All images courtesy of Bookstorm Publishers
Forty-odd partygoers recently congregated at Joburg’s hip 44 Stanley Beer Yard to celebrate the launch of Jan Braai’s latest offering for local-is-lekker culinary aficionados.
And, yes, by that I mean a book on the art of braai’ing.
Many a laugh was shared at the soiree
Shisanyama is “a book that speaks to the spirit of what South Africans like to do,” Bookstorm publisher, Louise Grantham (justly) stated during her introduction.
She did add that it was the most taxing Jan Braai-title to date, as it was the first crowd-sourced book to spring from Jan’s dexterous braai-fingers. Yes, all YOUR favourite recipes appear in the book! (And our condolences to Russell Clarke, a fellow publisher who’s meds dosage, according to Louise, had doubled during the process of crafting Shisanyama…)
Blood, sweat, and braai: Louise Grantham introduces Shisanyama
Next up – the bo-baas braaier himself.
Jan Braai: bringing the nation together, one braai at a time
Jan emphasised that Shisanyama is “thoroughly South African”, drawing on National Braai Day (24 September) as an example of how braai’ing can unite South Africans.
Officially celebrated as Heritage Day, the 24th of September has become synonymous with braai’ing since 2005 – the year in which this public holiday was ‘re-branded’ as National Braai Day.
“Braai Day is such a positive day for South African society,” the brains behind Braai Day told us.
As someone in the fortunate position of having a background in asset management and an unparalleled passion for braai’ing, Jan decided to combine these talents – building assets became nation building, via the incentive of National Braai Day.
Owing to Joburg’s predictably unpredictable weather, the attendees were treated to burgers, not braaivleis.
The significance of Braai Day lies therein that it’s both apolitical and receives no government funding, he continued. And an estimate of 50 million (!) people spend the 24th of September gathered around a fire with tjop (and probably some dop). Yoh.
Yet there’s so much more to braai’ing than tjops and wors. In the words of the braai master himself – “it’s aspirational!”
Just remember the two S’s and you ought to be fine: keep it Simple (the less ingredients the better) and go easy on the Spices (Jan is NOT a fan…)
Deciding which recipes to include in the book proved to be a challenge at times, but travelling across the country and having the opportunity to meet fellow braai-loving South Africans made the decision-making process worth its while, Jan said.

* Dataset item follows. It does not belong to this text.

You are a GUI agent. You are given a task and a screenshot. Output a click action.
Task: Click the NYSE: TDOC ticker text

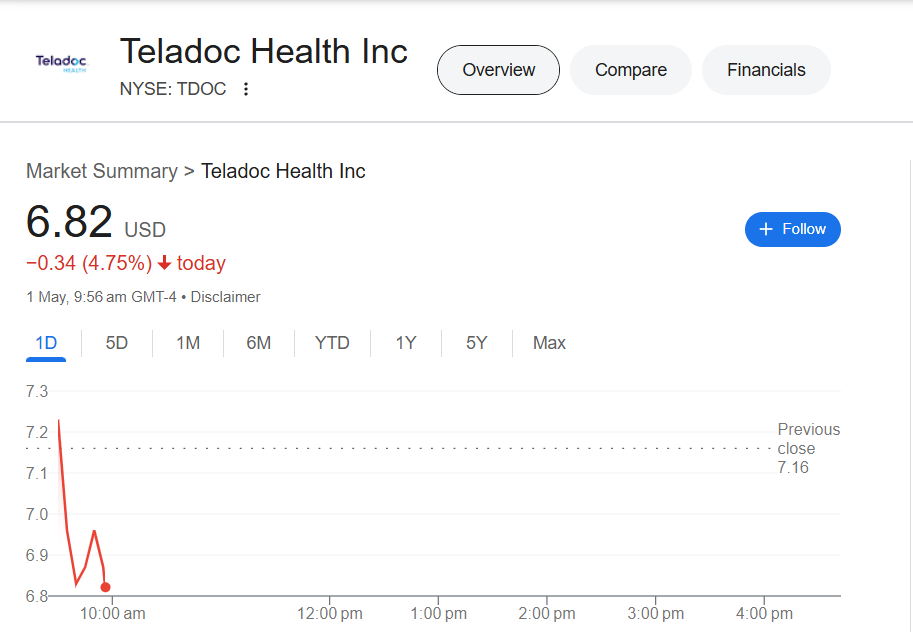pyautogui.click(x=173, y=89)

(And if your recipe was slightly altered – Jan acknowledged that he “drastically changed” Michelin-star chef Jan-Hendrik van der Westhuizen’s entry, much to the audience’s delight. No hard feelings, hey?)
He echoed the importance of less ingredients: “My favourite recipes were those with few ingredients,” and mentioned that he received simple, yet delicious recipes for a variety of braai’able foodstuffs – from boerewors, to chakalaka, to gnocchi, to chicken.
“Chicken,” Jan declared, “is a blank canvas.
“I received three different peri-peri chicken recipes; a helluva lot of people like peri-peri chicken!
“These recipes are truly reflective of how we as South Africans braai.”